Search code examples
creferencelinkeroperating-systemstatic-linking

How does static linking without an archive file work?


I have two files

main.c

void swap();

int buf[2] = {1, 2}; 

int main() 
{
    swap();
    return 0;
}

swap.c

extern int buf[];

int* bufp0 = &buf[0]; /* .data */
int* bufp1; /* .bss */

void swap()
{
    int temp;
    
    bufp1 = &buf[1];
    temp = *bufp0;
    *bufp0 = *bufp1;
    *bufp1 = temp;
}

Here are 2 excerpts from a book

During this scan, the linker maintains a set E of relocatable object files that 
will be merged to form the executable, a set U of unresolved symbols 
(i.e., symbols referred to, but not yet defined), and a set D of symbols that 
have been defined in previous input files.
Initially, E, U , and D are empty.

For each input file f on the command line, the linker determines if f is an
object file or an archive. If f is an object file, the linker adds f to E, updates
U and D to reflect the symbol definitions and references in f , and proceeds
to the next input file.

If f is an archive, the linker attempts to match the unresolved symbols in U
against the symbols defined by the members of the archive. If some archive
member, m, defines a symbol that resolves a reference in U , then m is added
to E, and the linker updates U and D to reflect the symbol definitions and
references in m. This process iterates over the member object files in the
archive until a fixed point is reached where U and D no longer change. At
this point, any member object files not contained in E are simply discarded
and the linker proceeds to the next input file.

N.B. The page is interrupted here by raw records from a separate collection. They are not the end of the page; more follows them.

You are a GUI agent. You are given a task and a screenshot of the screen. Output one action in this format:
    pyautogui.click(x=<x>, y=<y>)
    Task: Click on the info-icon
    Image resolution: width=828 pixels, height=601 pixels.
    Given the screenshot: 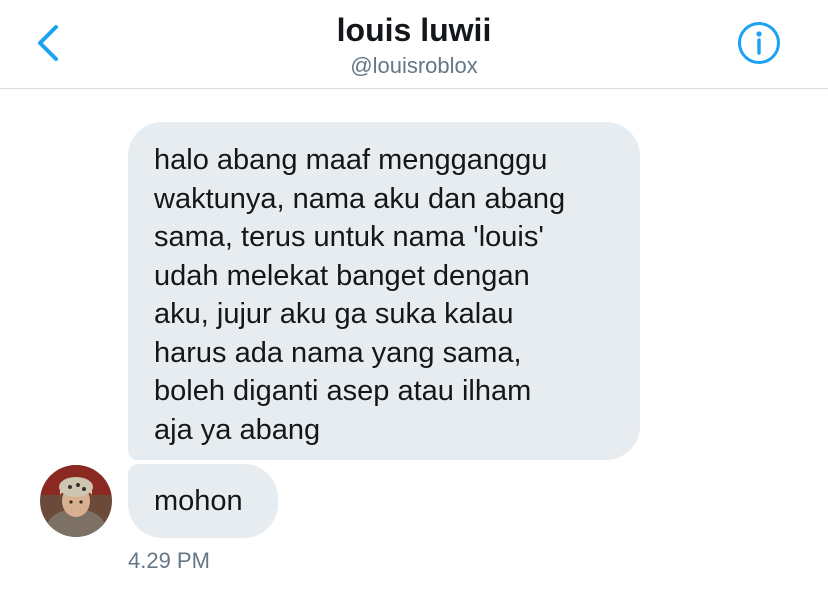 What is the action you would take?
    pyautogui.click(x=759, y=46)
    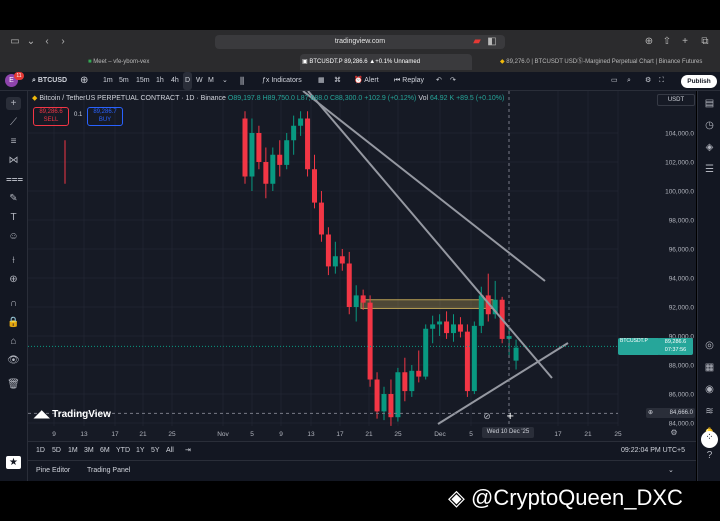 The width and height of the screenshot is (720, 521). I want to click on candle-style-icon: ⫼, so click(242, 81).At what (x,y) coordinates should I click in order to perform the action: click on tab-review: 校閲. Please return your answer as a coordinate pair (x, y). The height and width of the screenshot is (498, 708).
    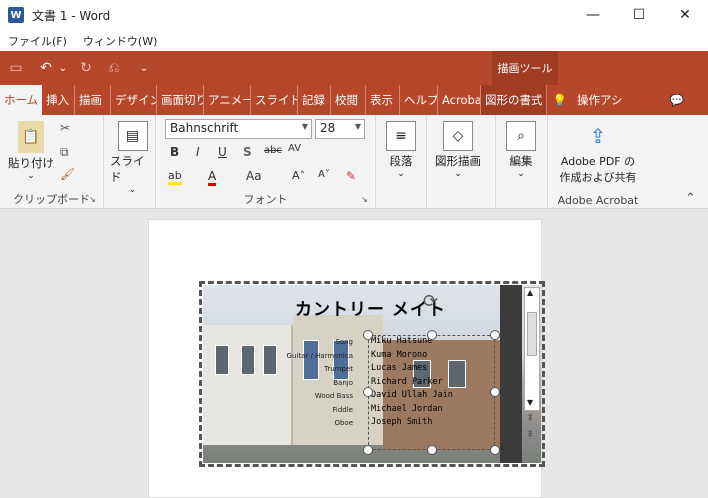
    Looking at the image, I should click on (348, 100).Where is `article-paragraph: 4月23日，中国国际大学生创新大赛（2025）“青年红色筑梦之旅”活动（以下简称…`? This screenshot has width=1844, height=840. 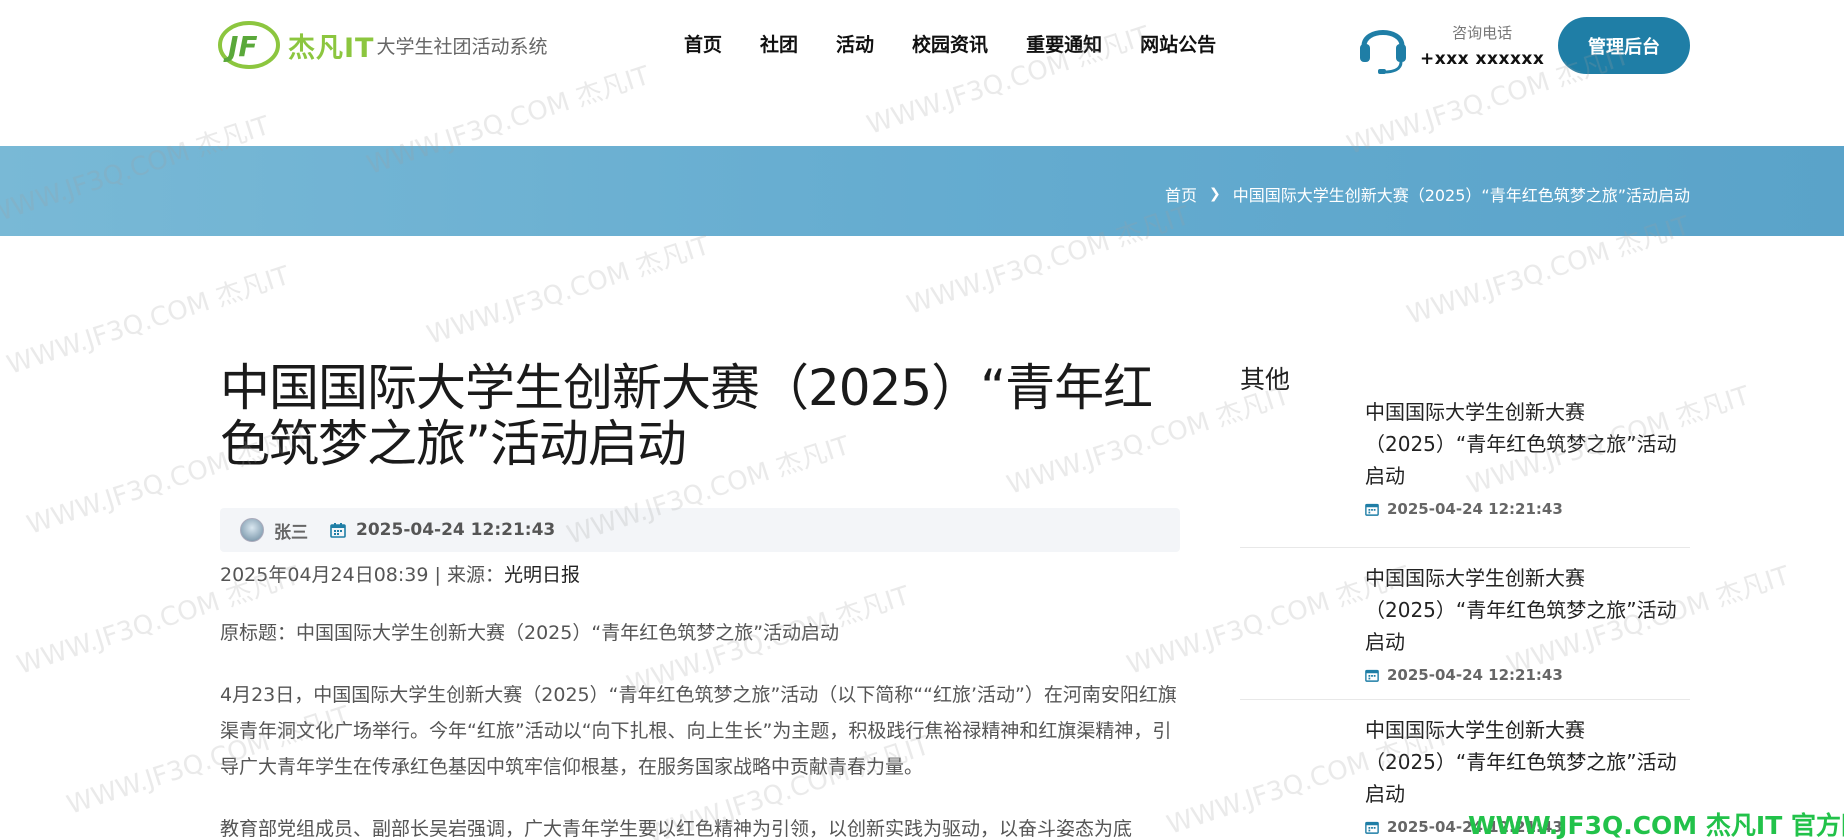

If U is nonempty when the linker finishes scanning the input files on the
command line, it prints an error and terminates. Otherwise, it merges and
relocates the object files in E to build the output executable file.
The general rule for libraries is to place them at the end of the command
line. If the members of the different libraries are independent, in that no member
references a symbol defined by another member, then the libraries can be placed
at the end of the command line in any order.

If, on the other hand, the libraries are not independent, then they must be
ordered so that for each symbol s that is referenced externally by a member of an
archive, at least one definition of s follows a reference to s on the command line.

For example, suppose foo.c calls functions in libx.a and libz.a that call func-
tions in liby.a. Then libx.a and libz.a must precede liby.a on the command
line:

unix> gcc foo.c libx.a libz.a liby.a

I ran the following command to statically link the two object files ( without creating any archive file )

gcc -static -o main.o main.c swap.c

I expected the above command to fail because both main.c and swap.c have references that are defined in each other. But contrary to my expectations, it was successful. I expect it to be successful only if I pass main.c again at the end of the command line.

How did the linker resolve the references in both the files in this case? Does the working of a linker differ when it tries to statically link multiple object files instead of archive files? My guess is that the linker circled back to main.c to resolve the reference buf in swap.c.


Solution

  • Generally, the default behavior of linkers is to include everything from each object module file given to it and to take from a library only the object modules that define references the linker is aware of when processing the library.

    So, when the linker processes main.o, it prepares everything in it to go into the output file it is building. That includes remembering (whether in memory or with auxiliary files the linker maintains temporarily) all the symbols defined by main.o and all the symbols that main.o has unresolved references to. When the linker processes swap.o, it adds everything from swap.o into the output file it is building. Further, for any references in main.o that are satisfied by definitions in swap.o, it resolves those references. And, for any references in swap.o that are satisfied by definitions in main.o, it resolves those references.

    As the text you quote says, for an object module file:

    “(...) the linker adds f to E, updates U and D to reflect the symbol definitions and references in f, and proceeds to the next input file.”

    That step is actually the same for each object module the linker adds to the executable, whether the object module comes from an object module file or comes from a library file. The difference is that if the object module is in a file, then the linker adds it to the executable unconditionally, but, if the object module is in a library, the linker adds it to the executable only if it defines a symbol the linker is currently seeking.